*WHAT IS BEING ASKED:* Please report how many lines in the records below contain "Image". Reply with the number alone.

(INPUT)

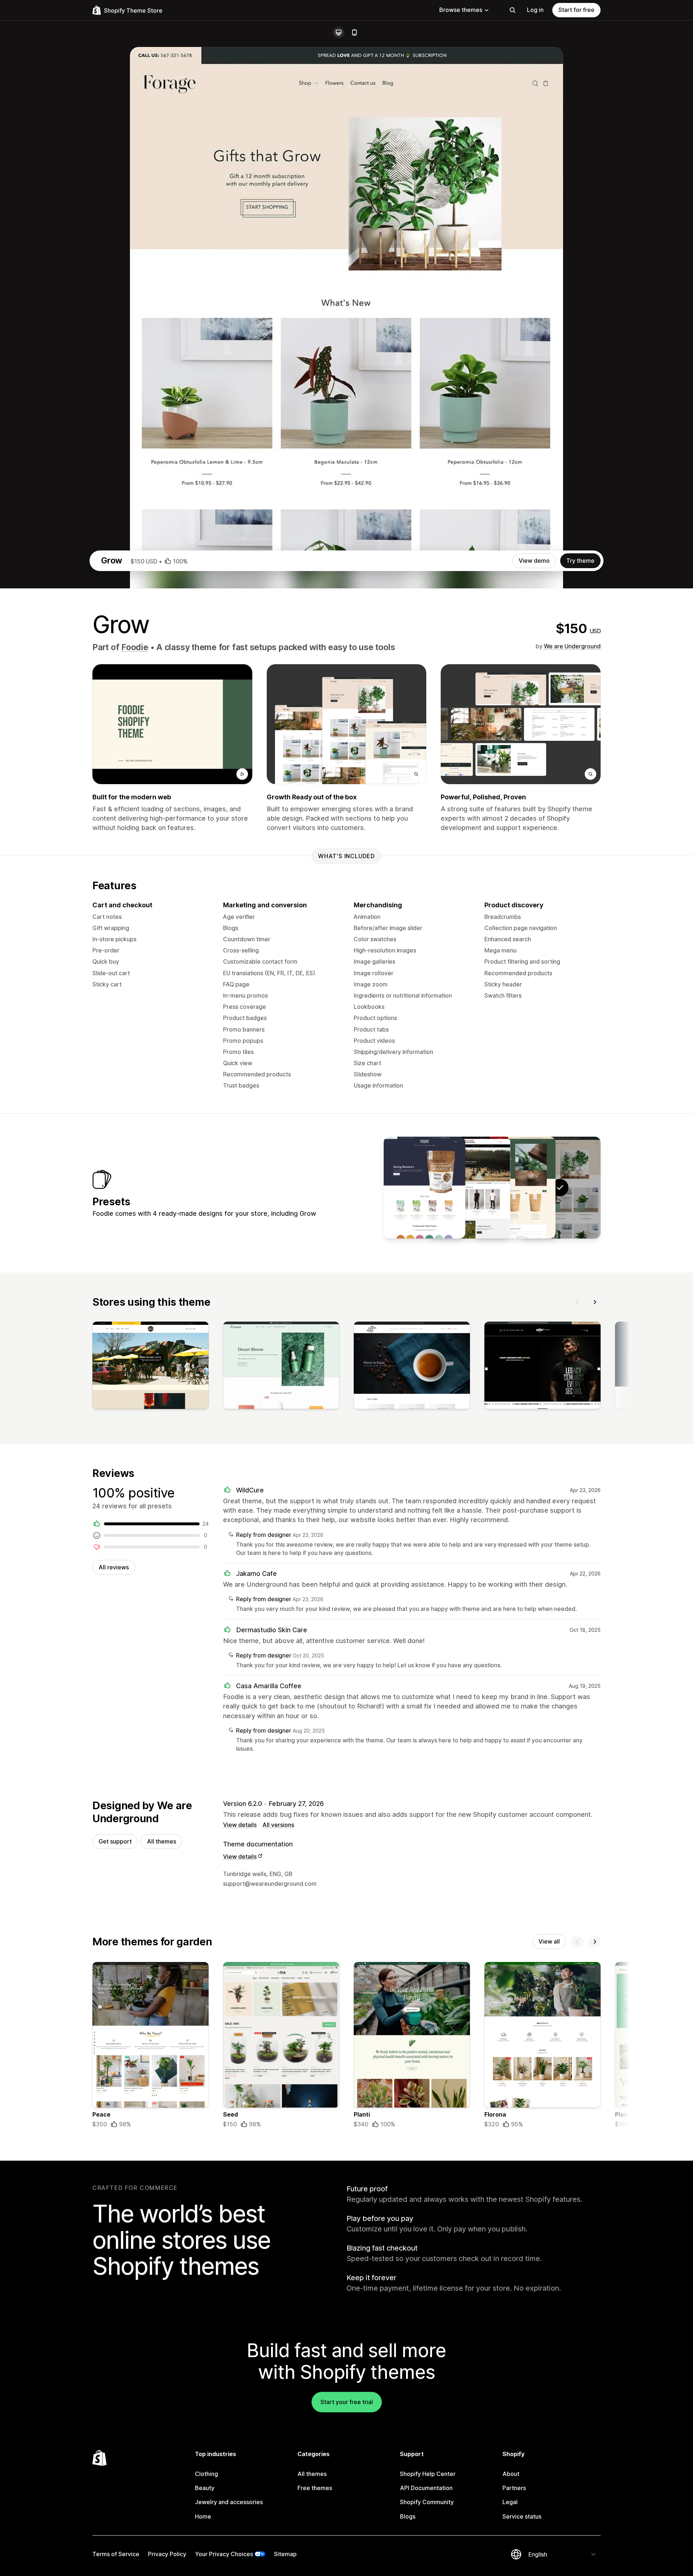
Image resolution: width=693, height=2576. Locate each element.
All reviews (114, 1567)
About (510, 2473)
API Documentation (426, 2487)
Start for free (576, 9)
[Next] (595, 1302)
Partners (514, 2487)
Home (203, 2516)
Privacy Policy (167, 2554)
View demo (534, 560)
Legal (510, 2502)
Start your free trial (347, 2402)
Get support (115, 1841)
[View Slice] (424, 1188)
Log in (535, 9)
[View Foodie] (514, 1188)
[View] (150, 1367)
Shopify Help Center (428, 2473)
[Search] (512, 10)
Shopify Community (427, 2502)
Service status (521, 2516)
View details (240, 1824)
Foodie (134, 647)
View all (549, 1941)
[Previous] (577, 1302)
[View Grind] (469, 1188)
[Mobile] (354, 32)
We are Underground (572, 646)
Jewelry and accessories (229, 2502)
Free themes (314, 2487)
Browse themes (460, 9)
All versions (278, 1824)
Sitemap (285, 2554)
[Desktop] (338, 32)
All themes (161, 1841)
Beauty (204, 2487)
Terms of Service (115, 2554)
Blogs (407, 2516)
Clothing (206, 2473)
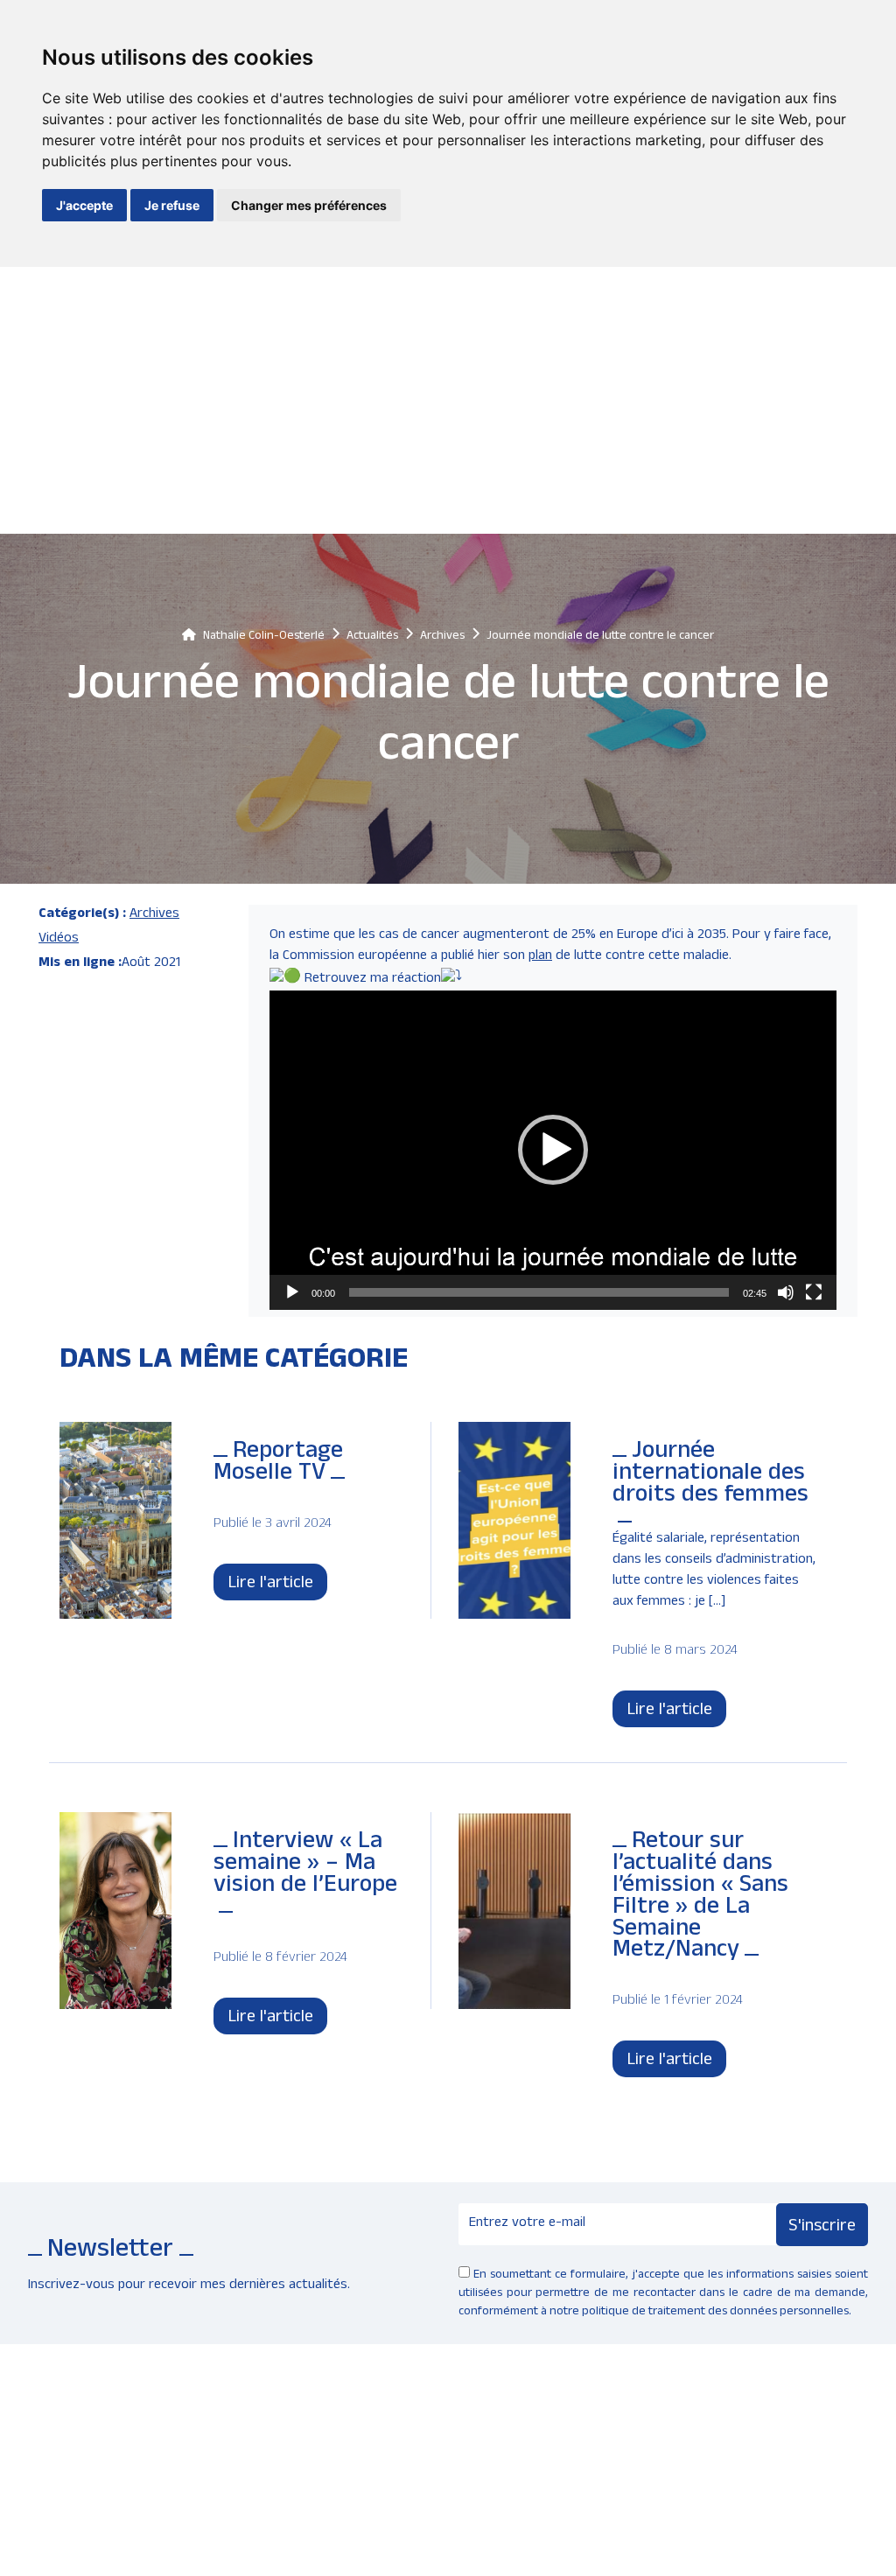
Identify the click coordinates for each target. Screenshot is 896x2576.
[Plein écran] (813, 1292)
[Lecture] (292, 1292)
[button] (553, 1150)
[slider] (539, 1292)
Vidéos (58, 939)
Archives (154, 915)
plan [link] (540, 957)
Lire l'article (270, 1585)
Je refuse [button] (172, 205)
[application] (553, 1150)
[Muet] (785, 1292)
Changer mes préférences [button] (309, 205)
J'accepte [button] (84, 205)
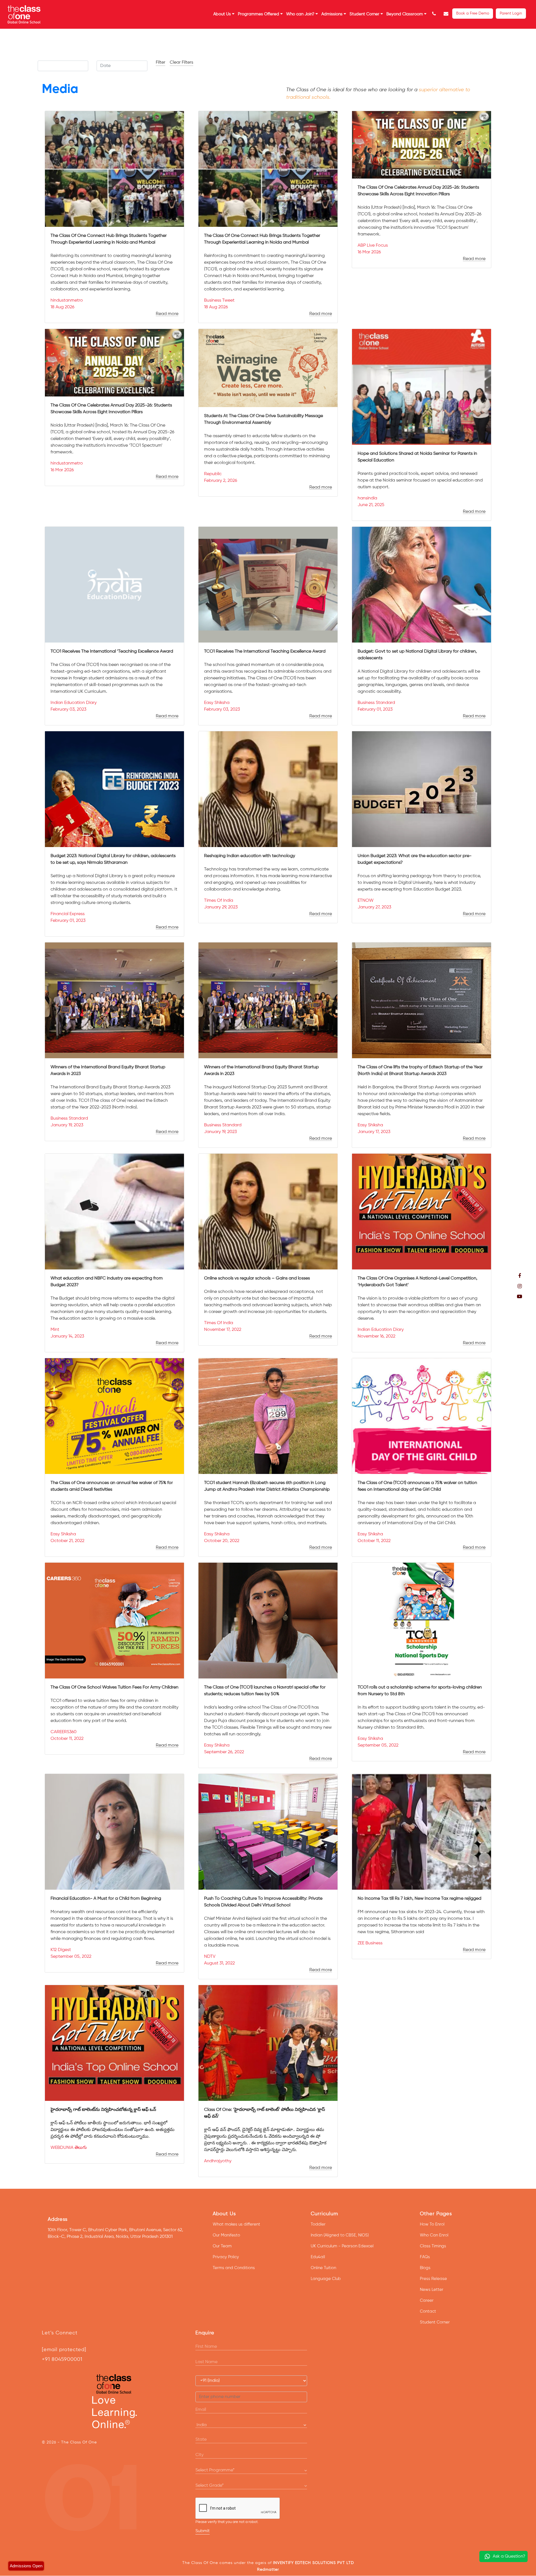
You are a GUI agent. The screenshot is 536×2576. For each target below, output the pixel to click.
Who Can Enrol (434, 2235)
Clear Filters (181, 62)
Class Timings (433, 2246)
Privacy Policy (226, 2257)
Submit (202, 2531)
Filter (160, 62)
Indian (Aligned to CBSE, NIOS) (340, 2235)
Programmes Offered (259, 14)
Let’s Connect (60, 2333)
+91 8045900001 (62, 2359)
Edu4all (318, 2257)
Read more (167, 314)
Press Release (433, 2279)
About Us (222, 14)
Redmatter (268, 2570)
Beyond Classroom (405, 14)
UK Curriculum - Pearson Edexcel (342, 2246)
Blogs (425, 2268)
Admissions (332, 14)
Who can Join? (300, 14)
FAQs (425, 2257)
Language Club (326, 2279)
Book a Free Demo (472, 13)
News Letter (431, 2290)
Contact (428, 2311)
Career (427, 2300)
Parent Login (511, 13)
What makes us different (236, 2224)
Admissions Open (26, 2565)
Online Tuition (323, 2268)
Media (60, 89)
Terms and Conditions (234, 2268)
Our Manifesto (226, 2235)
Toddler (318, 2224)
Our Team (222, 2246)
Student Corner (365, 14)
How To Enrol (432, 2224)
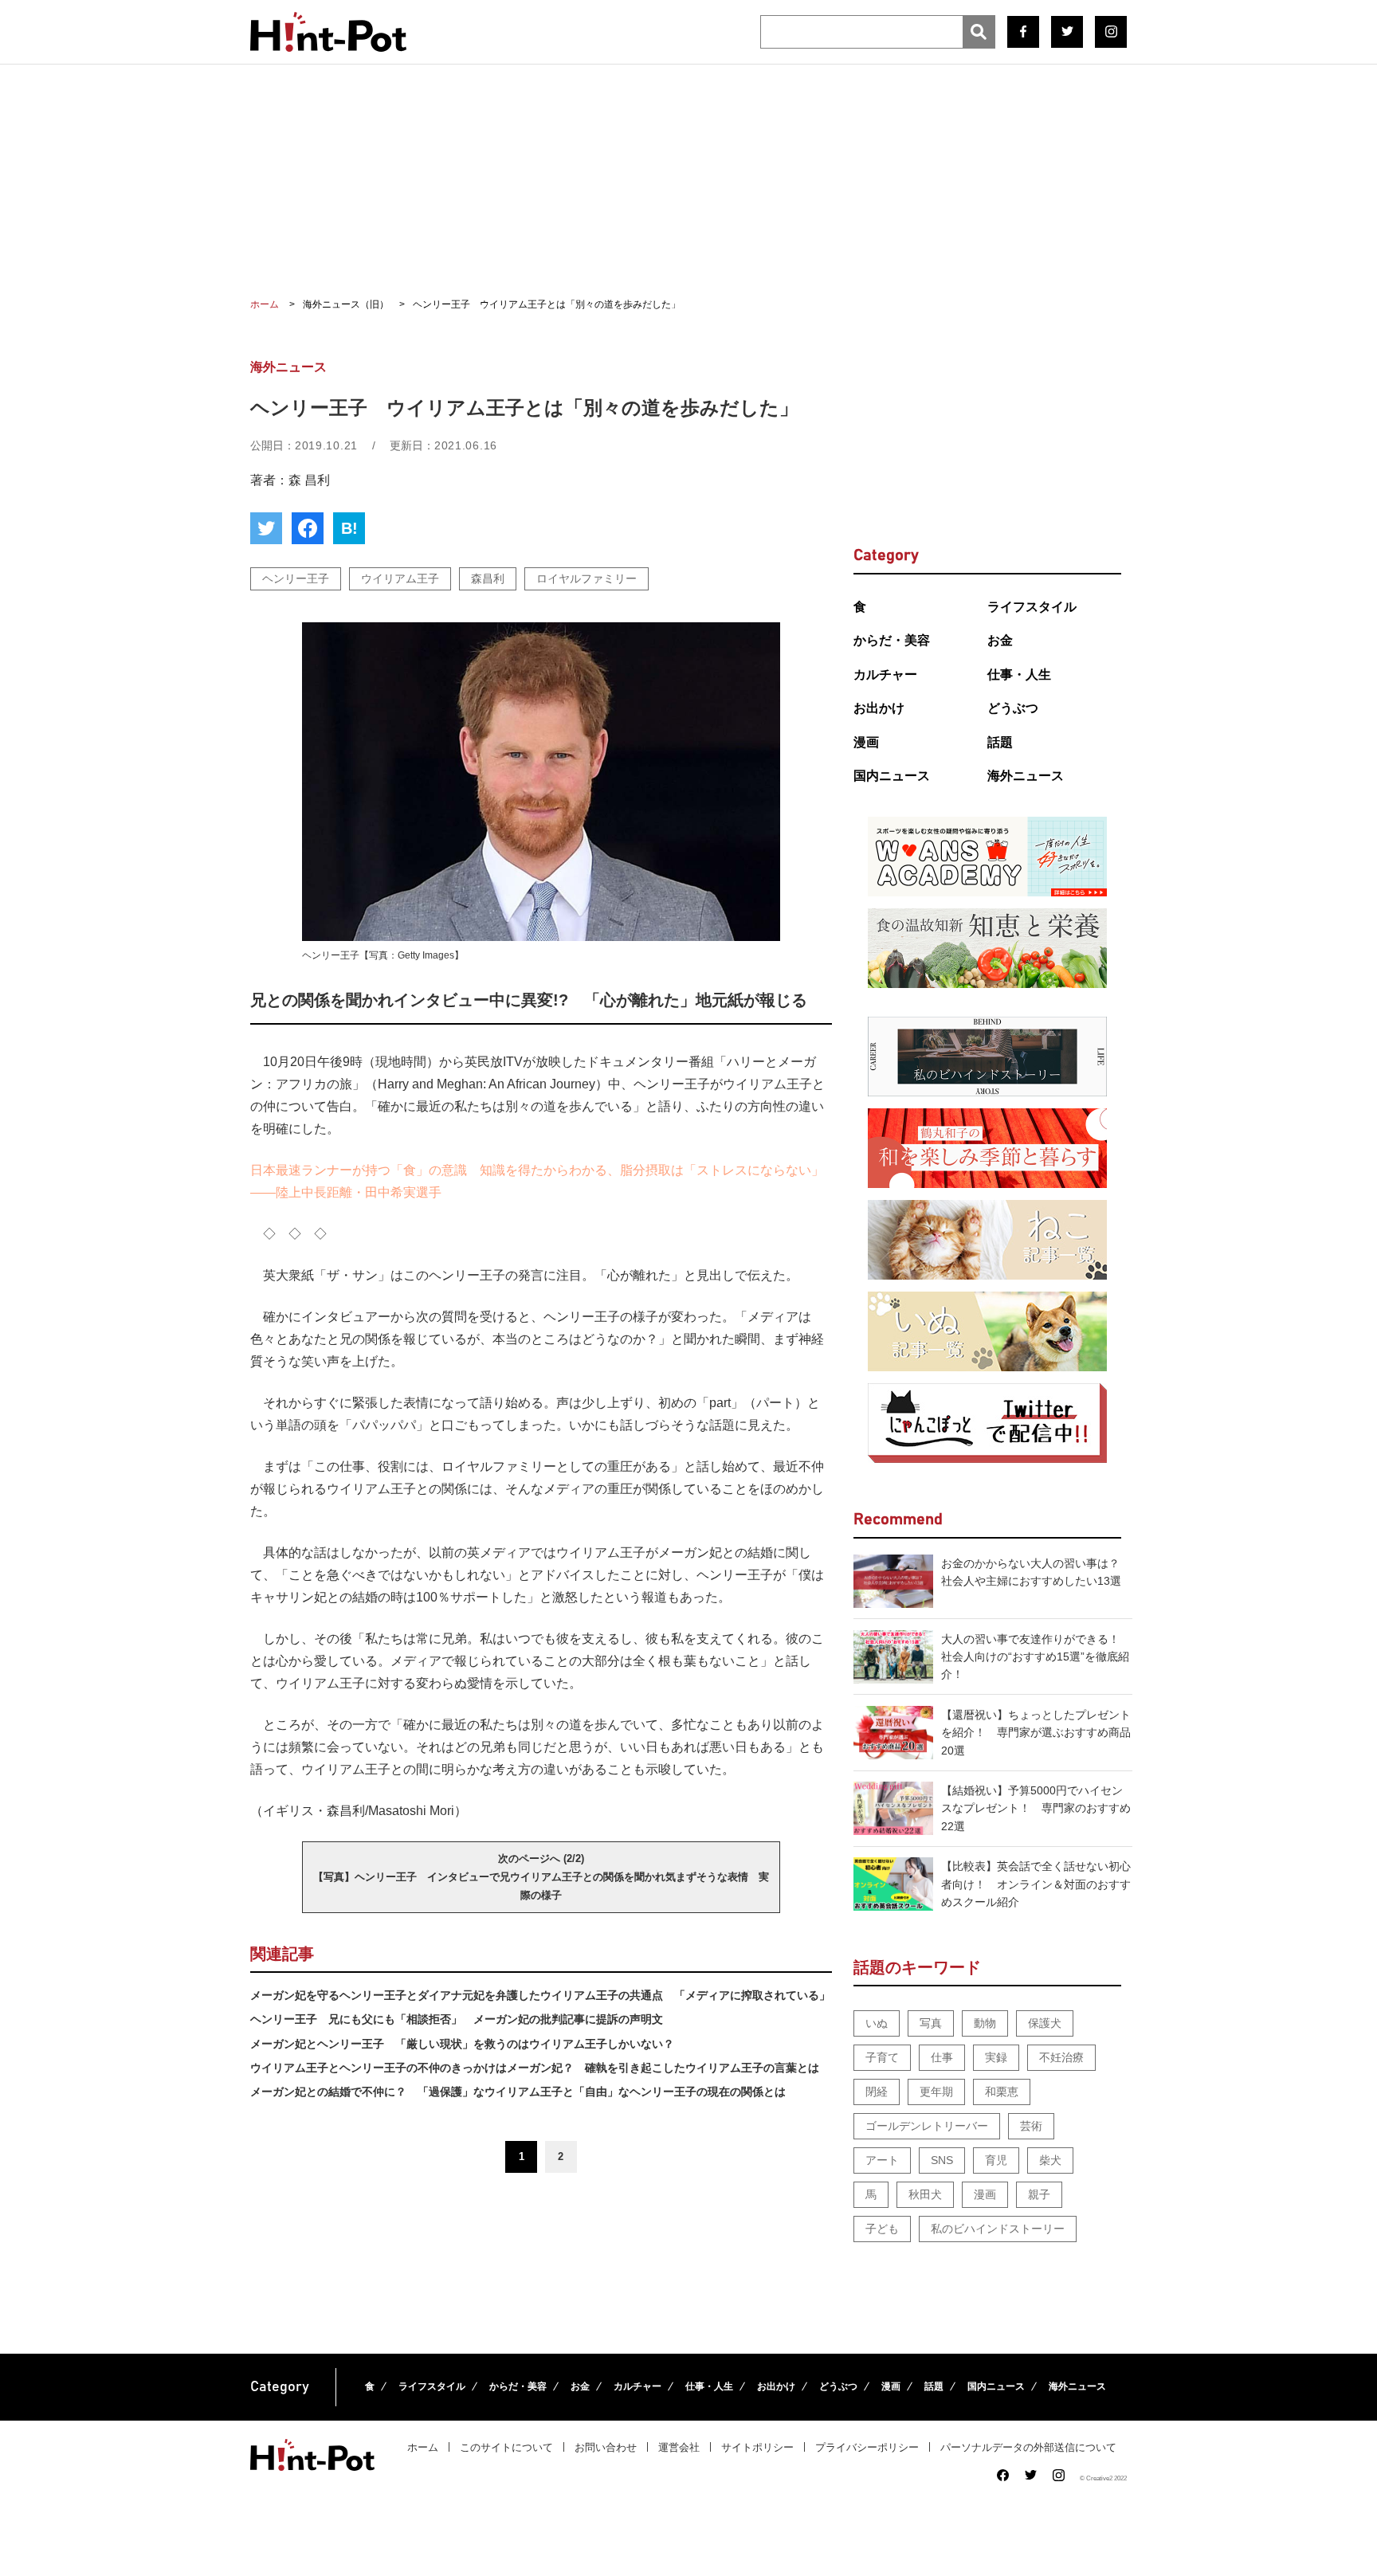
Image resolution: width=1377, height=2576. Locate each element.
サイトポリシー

(End INPUT)

*REPLY TO THE TASK:* 2